Check each line of the entries below for the word "Task", then report how many have it, with no other words.

[Stored dataset items]
————————
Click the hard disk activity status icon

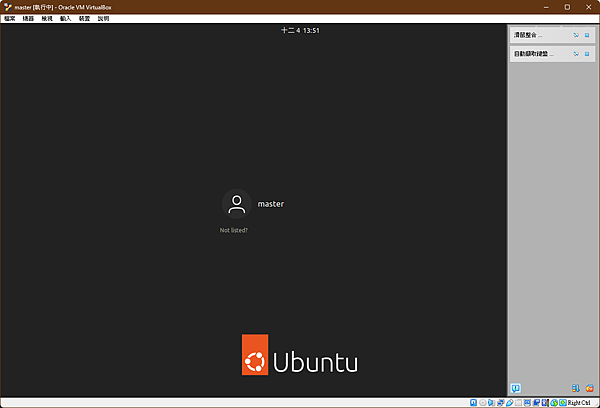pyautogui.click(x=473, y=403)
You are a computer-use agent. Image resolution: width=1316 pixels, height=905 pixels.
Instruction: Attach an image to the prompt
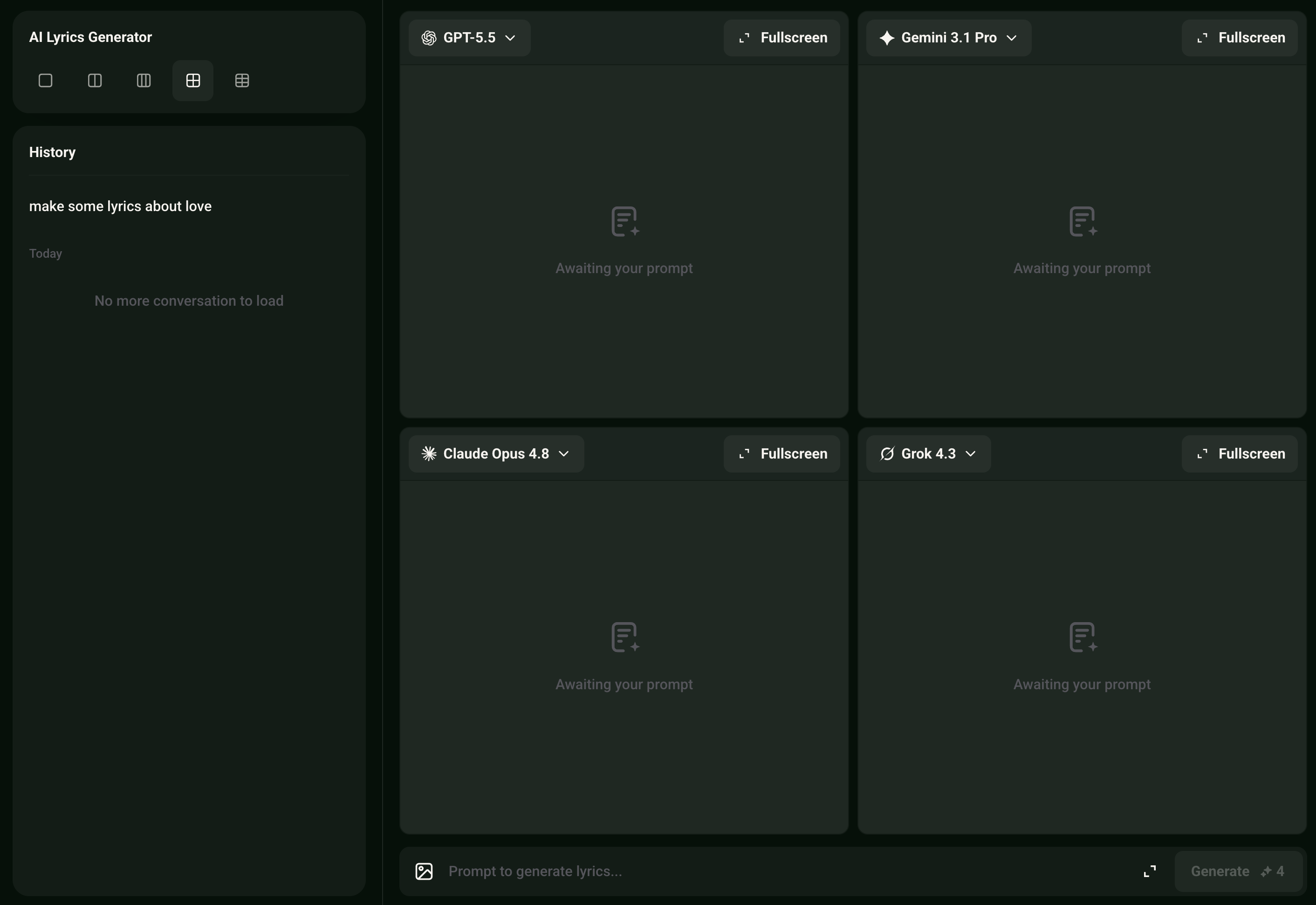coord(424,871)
————————
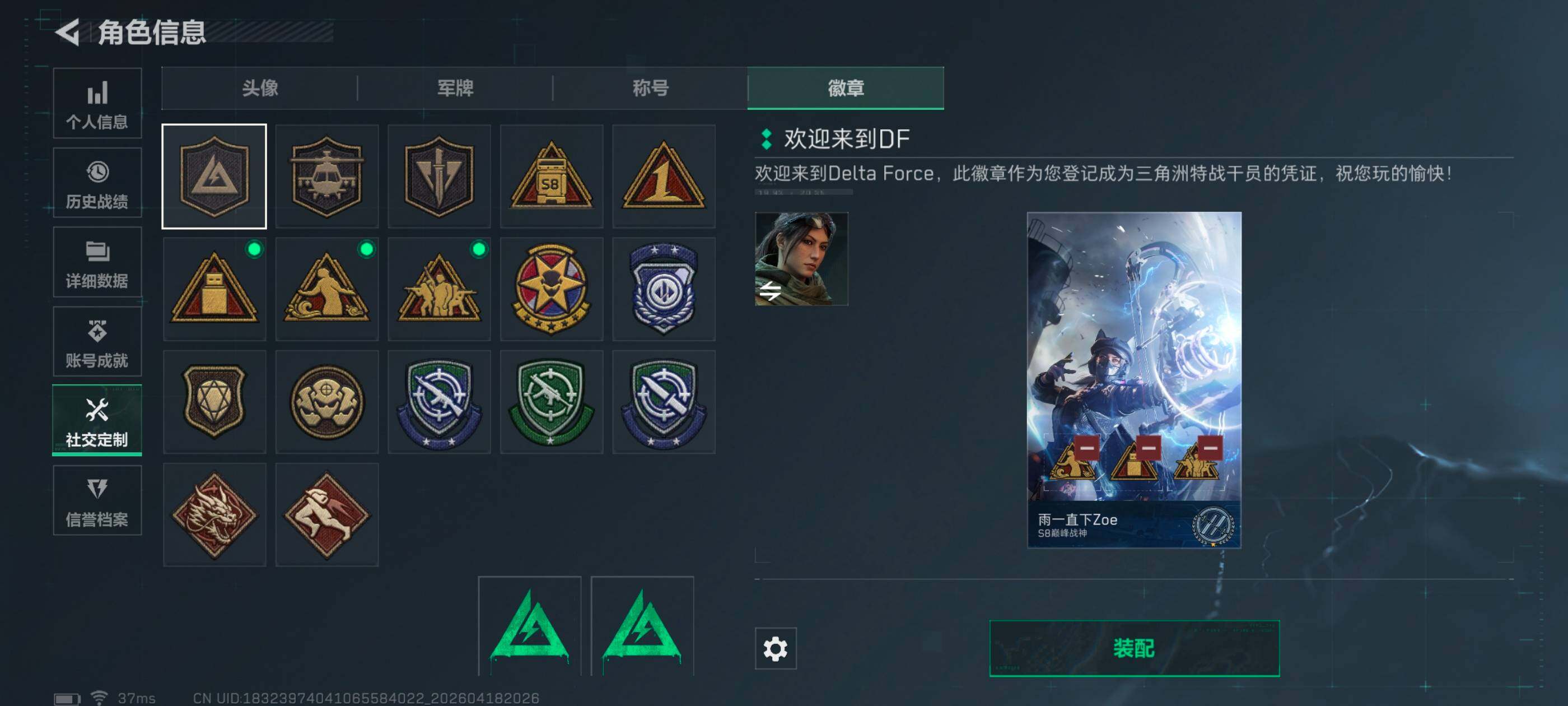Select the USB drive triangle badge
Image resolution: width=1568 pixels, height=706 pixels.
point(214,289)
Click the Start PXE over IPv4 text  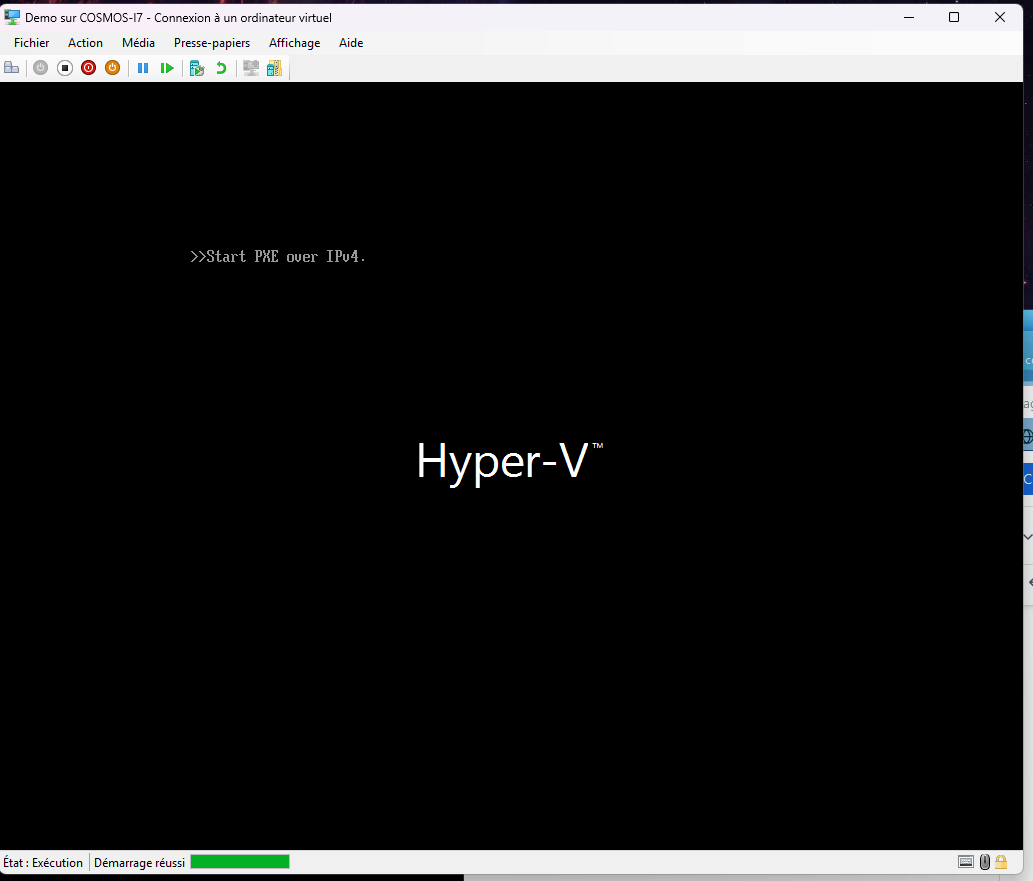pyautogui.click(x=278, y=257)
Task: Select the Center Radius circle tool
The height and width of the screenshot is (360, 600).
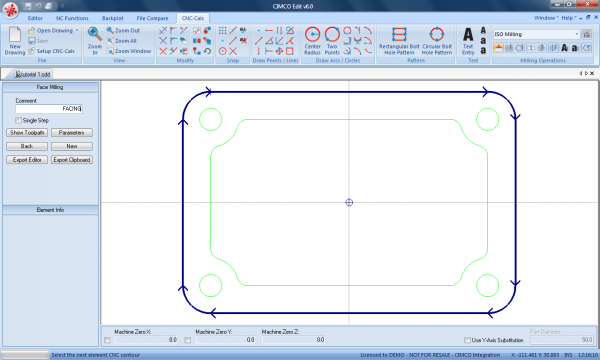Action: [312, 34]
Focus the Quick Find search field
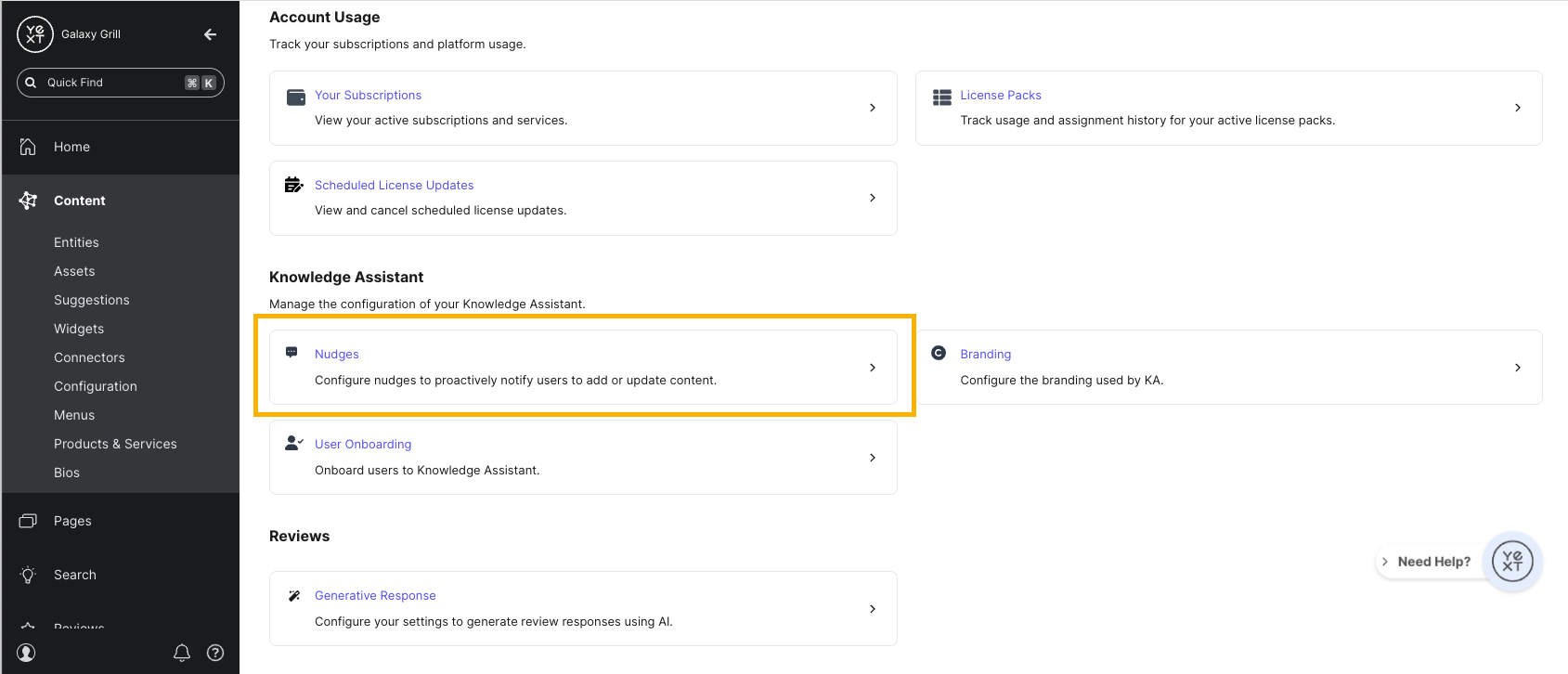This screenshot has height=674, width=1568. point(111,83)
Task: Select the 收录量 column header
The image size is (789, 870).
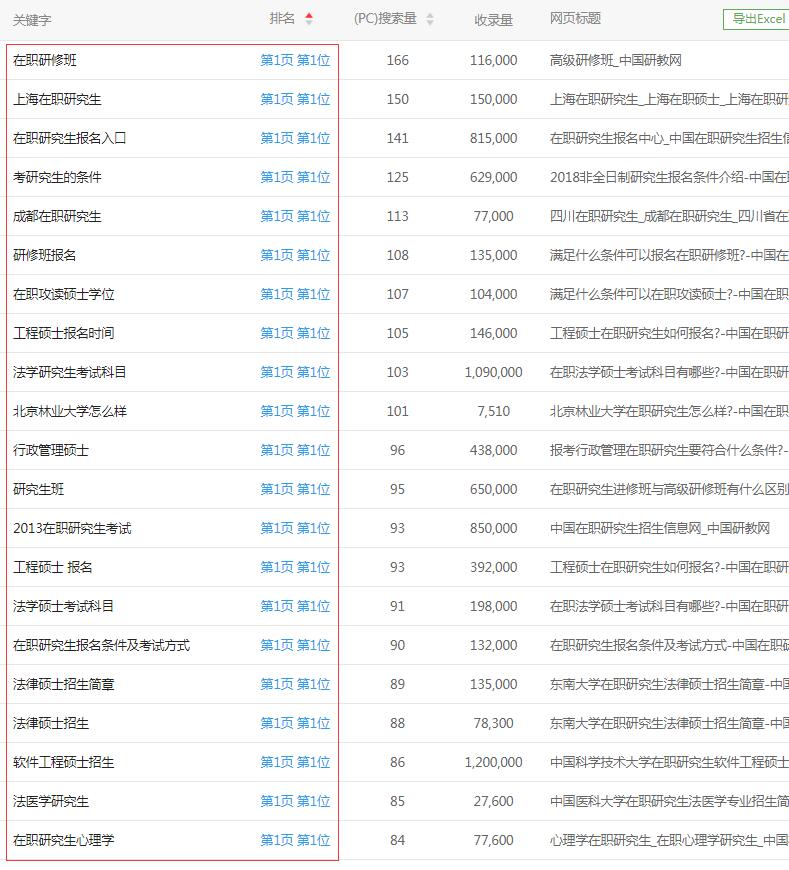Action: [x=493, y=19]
————————
● **ANSWER SECTION**
2